■ Trecho do texto
╔══
Há uma geração nem-nem, que nem estuda e nem trabalha, composta por analfabetos ou
analfabetos funcionais absolutamente inadaptados a uma sociedade tecnológica
que somente paga salários relativamente bons aos poucos que são altamente
qualificados.
Esse mundo
cindido tem sua origem numa sociedade fundada numa corrupção original que é a
mãe de todas as outras: a extração de mais-valia.
Como se
admitir como correta, ética, moralmente superior e insusceptível de corrupção
uma relação social que se estabelece a partir da apropriação pelo capital da
riqueza produzida coletivamente e na qual a maior parte dos que a produzem não
têm acesso ao que produziram?
Como um
magistrado, escravo do cumprimento e aplicação da lei, pode ser respeitado nos
seus julgamentos, ainda que probo (aí excluídos aqueles que praticam atos de
corrupção e se tornam os mais perigosos bandidos da sociedade) se a própria
lei é injusta e proporciona a coerção estatal da injustiça?
Como se
admitir como justa uma sentença que decreta o despejo de um desempregado diante
do senhorio que detém centenas de imóveis alugados, simplesmente porque é a lei
que lhe assegura constitucionalmente tal direito, corroborado por leis
ordinárias legiferadas pelo parlamento que temos e que disciplinam tal procedimento
como expressão da cláusula pétrea do direito à propriedade?
Estabelece-se
agora uma corrida de concorrência da corrupção que tomou conta da sociedade em
todos os níveis.
Os criminosos de colarinho branco rivalizam com os bandidos descamisados e levam vantagens nos números que compõem o fruto da corrupção. Os primeiros falam em milhões e até bilhões, os segundos são meros pés-de-chinelos ou submissos soldados do crime organizado.
Mas quem é
mais criminoso: o delinquente que rouba um cordão de metal barato em plena luz
do dia e é preso (sem que queiramos inocentá-lo ou estimular tal prática) ou o
engravatado diretor de um sistema penitenciário que superfatura a compra de milhares
de tornozeleiras eletrônicas e com sua delinquência inviabiliza ainda mais o já
depauperado volume de recursos de um sistema prisional estatal que tem custo
orçado em alguns bilhões de reais, cobertos pelos combalidos cofres públicos?
Mas agora o mundo
dos excluídos, de tão volumoso e sem alternativas, volta-se contra a
oficialidade do mundo dos incluídos, estabelecendo-se o impasse sob as formas
mais variadas. O índice de violência urbana é fruto da desobediência civil
desordenada crescente, expressão da barbárie promovida por um sistema
falido que considera como tema tabu qualquer alternativa social que não esteja
enquadrada na lógica de reprodução do capital.
Os incluídos
têm a força da coerção sistêmica, mas não têm a força de conter a barbárie que
termina por atingi-los, de uma forma ou de outra.
A saída do impasse não é o
aeroporto, mas a adoção de postulados alternativos que nem de
longe passam pela lógica do sistema produtor de mercadorias.
╚══
■ Atividade A
No texto sobre corrupção e exclusão social, qual é a corrupção original, a mãe de todas as outras?
■ Atividade B
Transcreva do texto sobre corrupção e exclusão social tudo desde "Há uma geração" até "ao que produziram?", sem alterar nada.

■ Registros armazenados
╔══
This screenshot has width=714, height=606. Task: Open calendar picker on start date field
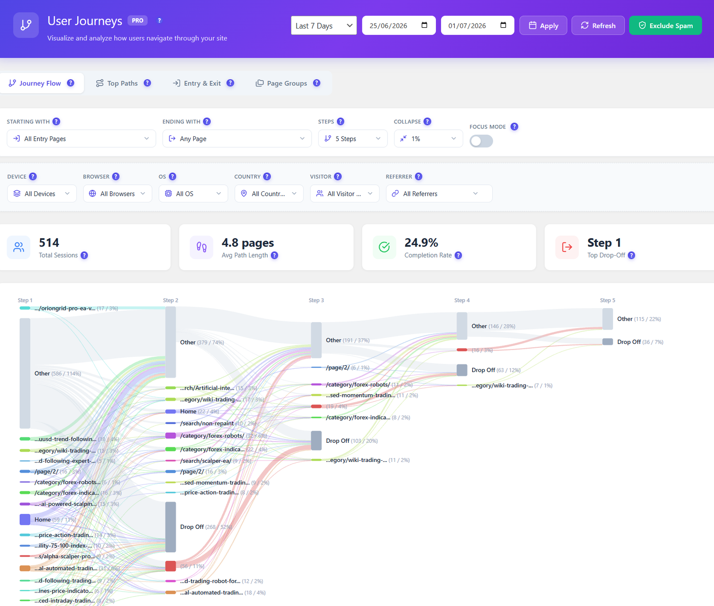(424, 25)
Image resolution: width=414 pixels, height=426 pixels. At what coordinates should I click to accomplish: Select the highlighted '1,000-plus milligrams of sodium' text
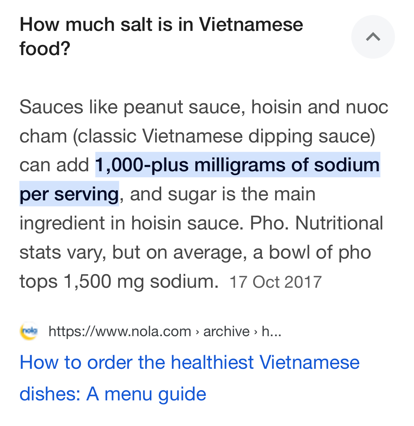click(x=238, y=165)
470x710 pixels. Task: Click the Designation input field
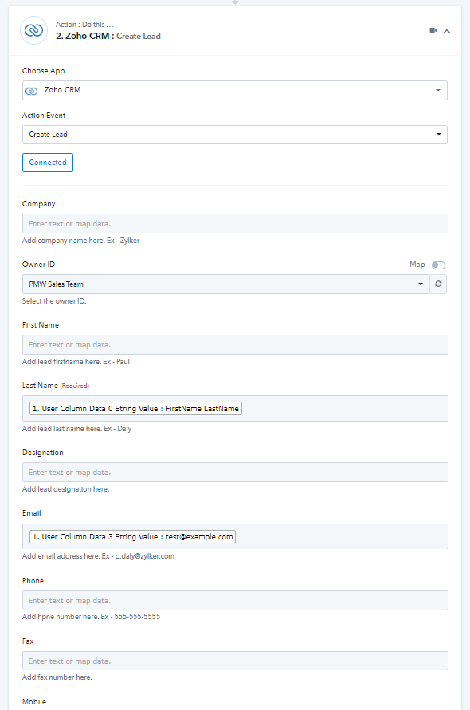click(x=235, y=473)
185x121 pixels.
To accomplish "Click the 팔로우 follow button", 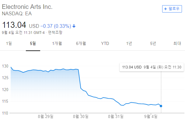I will tap(172, 9).
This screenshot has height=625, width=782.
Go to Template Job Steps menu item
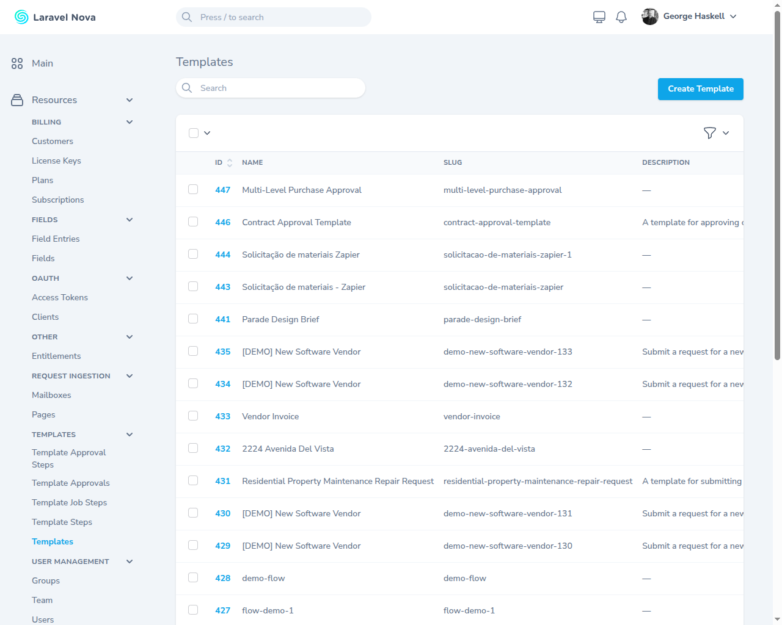coord(69,503)
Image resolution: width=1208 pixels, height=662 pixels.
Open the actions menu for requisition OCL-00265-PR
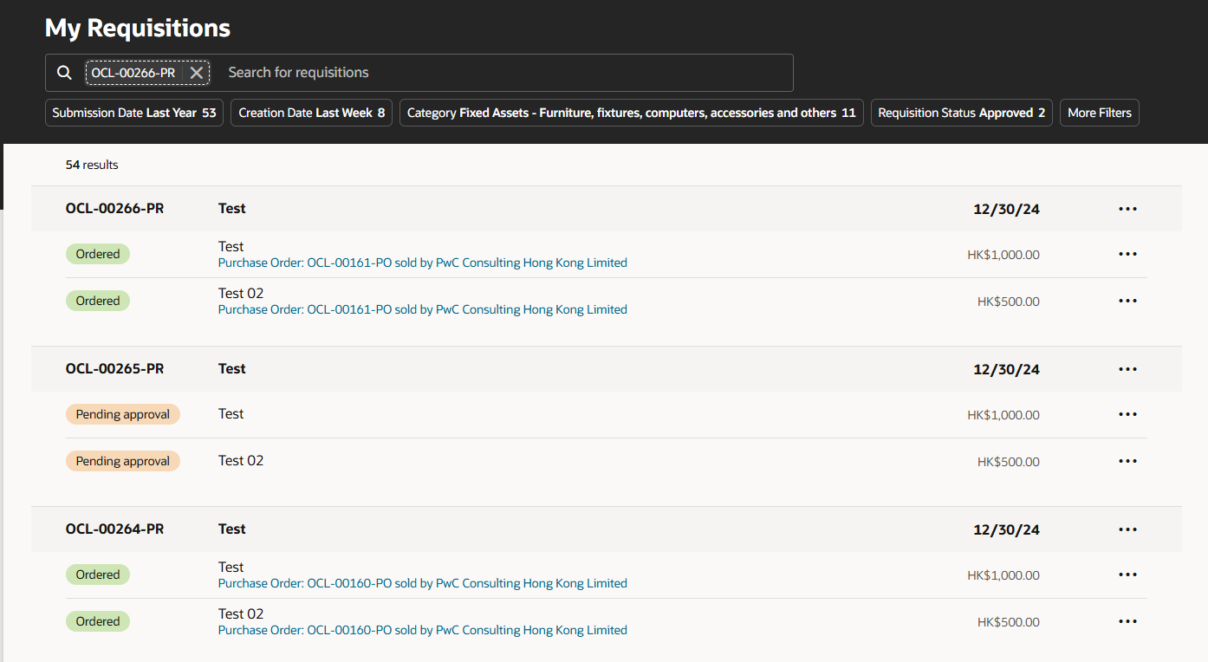click(1127, 368)
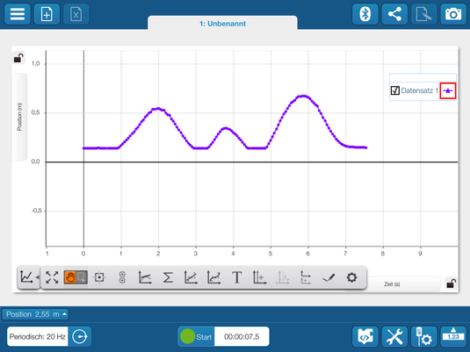The width and height of the screenshot is (470, 352).
Task: Open the statistics sigma tool
Action: (x=168, y=277)
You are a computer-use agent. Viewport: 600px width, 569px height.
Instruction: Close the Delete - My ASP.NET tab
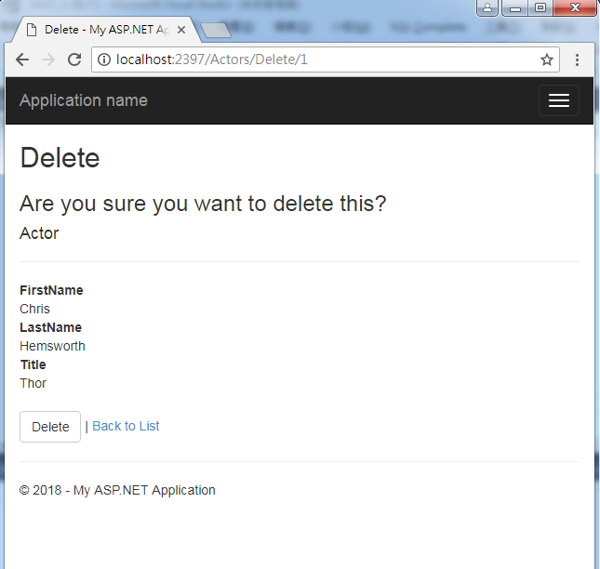tap(182, 30)
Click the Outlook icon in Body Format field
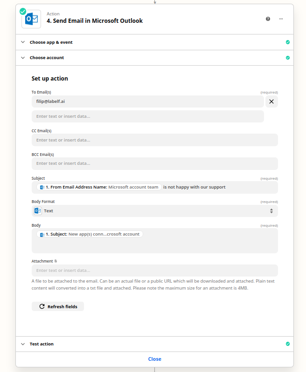This screenshot has height=372, width=306. click(38, 211)
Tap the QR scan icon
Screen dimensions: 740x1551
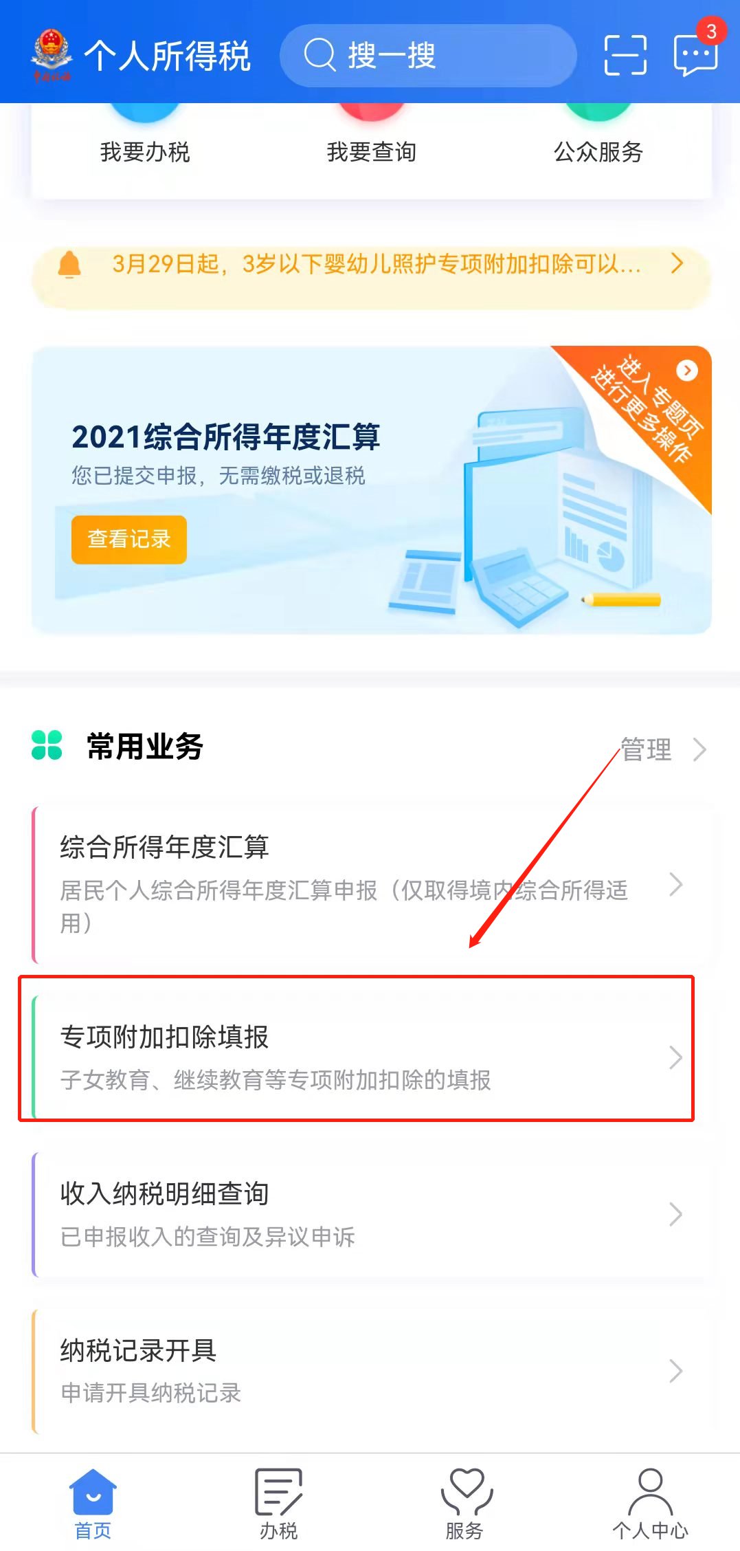(x=625, y=55)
╚══
■ Resposta A
A extração de mais-valia.

■ Resposta B
Há uma geração nem-nem, que nem estuda e nem trabalha, composta por analfabetos ou
analfabetos funcionais absolutamente inadaptados a uma sociedade tecnológica
que somente paga salários relativamente bons aos poucos que são altamente
qualificados.
Esse mundo
cindido tem sua origem numa sociedade fundada numa corrupção original que é a
mãe de todas as outras: a extração de mais-valia.
Como se
admitir como correta, ética, moralmente superior e insusceptível de corrupção
uma relação social que se estabelece a partir da apropriação pelo capital da
riqueza produzida coletivamente e na qual a maior parte dos que a produzem não
têm acesso ao que produziram?